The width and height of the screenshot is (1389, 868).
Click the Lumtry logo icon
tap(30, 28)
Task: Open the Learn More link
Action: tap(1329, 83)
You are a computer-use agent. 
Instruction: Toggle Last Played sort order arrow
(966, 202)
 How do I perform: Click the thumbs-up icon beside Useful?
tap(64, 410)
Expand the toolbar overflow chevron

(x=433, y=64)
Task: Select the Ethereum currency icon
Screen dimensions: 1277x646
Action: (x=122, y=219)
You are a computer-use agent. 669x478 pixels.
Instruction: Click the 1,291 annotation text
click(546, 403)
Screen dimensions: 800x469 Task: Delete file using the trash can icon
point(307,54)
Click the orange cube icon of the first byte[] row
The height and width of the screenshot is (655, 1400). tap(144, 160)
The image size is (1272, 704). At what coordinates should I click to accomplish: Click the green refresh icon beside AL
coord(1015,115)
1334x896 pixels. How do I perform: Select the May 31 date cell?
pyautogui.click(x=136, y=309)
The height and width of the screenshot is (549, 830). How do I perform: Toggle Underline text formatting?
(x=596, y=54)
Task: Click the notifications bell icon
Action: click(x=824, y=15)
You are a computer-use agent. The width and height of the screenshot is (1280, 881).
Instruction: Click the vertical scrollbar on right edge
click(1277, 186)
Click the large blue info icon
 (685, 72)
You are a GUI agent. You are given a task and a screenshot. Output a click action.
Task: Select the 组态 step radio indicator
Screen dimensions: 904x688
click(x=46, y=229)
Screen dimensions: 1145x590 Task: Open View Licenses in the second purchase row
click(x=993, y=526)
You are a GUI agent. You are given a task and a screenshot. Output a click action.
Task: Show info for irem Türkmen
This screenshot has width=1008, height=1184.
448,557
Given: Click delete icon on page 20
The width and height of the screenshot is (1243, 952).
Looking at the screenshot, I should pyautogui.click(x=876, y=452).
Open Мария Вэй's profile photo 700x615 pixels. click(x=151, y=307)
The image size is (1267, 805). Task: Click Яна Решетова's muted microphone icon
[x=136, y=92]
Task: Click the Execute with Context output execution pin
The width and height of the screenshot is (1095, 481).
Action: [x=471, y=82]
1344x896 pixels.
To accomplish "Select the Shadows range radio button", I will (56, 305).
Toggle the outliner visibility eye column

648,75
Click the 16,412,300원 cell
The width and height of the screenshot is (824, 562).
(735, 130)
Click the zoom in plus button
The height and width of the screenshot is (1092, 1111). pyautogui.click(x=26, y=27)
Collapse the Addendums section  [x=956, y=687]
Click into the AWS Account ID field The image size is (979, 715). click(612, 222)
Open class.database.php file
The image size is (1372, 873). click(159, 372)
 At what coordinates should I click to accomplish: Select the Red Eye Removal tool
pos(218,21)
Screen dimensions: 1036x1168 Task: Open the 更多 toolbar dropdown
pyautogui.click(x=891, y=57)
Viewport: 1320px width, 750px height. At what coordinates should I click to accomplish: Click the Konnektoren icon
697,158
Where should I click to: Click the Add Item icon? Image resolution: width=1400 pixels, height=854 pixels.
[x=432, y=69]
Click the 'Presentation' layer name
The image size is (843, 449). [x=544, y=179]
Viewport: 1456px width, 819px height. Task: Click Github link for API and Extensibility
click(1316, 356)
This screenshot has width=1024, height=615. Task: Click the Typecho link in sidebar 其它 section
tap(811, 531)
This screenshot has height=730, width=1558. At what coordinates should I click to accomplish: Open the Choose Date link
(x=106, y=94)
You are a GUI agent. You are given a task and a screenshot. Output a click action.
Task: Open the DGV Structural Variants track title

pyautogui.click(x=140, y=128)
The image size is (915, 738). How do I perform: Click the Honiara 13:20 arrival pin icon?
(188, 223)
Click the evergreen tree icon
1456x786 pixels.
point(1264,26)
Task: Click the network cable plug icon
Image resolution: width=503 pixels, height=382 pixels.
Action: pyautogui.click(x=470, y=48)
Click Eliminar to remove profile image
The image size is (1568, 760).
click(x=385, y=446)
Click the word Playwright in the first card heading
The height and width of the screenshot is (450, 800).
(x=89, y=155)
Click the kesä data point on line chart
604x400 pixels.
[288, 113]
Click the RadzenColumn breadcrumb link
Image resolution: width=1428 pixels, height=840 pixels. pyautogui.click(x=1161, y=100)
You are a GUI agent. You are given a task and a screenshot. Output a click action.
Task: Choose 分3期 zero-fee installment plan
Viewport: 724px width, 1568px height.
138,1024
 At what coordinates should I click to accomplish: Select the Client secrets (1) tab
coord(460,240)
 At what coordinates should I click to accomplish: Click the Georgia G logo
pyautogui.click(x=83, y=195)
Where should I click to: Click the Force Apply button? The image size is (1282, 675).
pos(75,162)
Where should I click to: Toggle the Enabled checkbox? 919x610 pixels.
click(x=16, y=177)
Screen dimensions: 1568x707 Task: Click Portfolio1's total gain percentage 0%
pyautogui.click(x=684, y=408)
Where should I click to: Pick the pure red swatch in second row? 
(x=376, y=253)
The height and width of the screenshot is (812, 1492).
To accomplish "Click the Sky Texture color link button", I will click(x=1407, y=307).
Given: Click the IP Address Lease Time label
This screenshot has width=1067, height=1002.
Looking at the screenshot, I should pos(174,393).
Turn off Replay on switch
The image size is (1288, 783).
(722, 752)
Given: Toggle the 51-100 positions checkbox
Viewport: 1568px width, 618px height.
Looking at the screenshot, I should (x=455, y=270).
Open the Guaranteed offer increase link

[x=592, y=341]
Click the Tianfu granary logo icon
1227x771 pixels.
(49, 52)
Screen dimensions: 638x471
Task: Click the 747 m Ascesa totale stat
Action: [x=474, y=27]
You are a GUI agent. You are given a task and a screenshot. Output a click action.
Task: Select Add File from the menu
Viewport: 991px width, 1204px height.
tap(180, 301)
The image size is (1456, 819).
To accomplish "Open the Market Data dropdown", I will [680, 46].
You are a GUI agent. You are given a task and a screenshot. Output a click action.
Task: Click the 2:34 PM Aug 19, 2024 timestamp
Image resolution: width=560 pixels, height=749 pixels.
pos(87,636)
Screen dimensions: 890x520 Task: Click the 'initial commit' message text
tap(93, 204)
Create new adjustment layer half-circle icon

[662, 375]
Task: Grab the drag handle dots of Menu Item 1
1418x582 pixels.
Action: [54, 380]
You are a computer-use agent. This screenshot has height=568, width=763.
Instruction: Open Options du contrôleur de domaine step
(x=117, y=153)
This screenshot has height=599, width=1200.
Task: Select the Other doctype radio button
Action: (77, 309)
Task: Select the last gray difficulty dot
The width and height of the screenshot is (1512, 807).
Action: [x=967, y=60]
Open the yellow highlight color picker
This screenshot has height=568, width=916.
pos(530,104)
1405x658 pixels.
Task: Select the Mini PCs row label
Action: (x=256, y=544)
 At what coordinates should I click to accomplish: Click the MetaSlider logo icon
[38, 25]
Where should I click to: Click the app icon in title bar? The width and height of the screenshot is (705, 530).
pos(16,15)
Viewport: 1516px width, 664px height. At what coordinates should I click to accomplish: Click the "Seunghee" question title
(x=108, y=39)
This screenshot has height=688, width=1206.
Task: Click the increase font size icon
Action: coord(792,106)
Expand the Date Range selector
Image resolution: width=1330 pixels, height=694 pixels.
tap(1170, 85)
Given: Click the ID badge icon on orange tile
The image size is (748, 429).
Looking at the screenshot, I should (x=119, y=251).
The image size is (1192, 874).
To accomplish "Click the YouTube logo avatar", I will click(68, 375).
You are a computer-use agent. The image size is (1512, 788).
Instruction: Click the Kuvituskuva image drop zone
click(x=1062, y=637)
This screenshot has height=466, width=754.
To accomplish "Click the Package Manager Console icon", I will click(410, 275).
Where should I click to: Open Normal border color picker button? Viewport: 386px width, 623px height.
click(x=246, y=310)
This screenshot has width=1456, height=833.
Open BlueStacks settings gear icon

**COSA FARE**. Trascrivi per favore, senza alcuna modifica, le righe a partire da quella che contiene "Task: Click the network cable plug icon" fino a quella che contiene "Image resolution: width=1428", entrambe incluse.

**RISULTATO FINALE**.
Task: Click the network cable plug icon
Image resolution: width=503 pixels, height=382 pixels.
Action: pyautogui.click(x=470, y=48)
Click Eliminar to remove profile image
The image size is (1568, 760).
click(x=385, y=446)
Click the word Playwright in the first card heading
The height and width of the screenshot is (450, 800).
(x=89, y=155)
Click the kesä data point on line chart
604x400 pixels.
[288, 113]
Click the RadzenColumn breadcrumb link
Image resolution: width=1428 pixels, height=840 pixels. pyautogui.click(x=1161, y=100)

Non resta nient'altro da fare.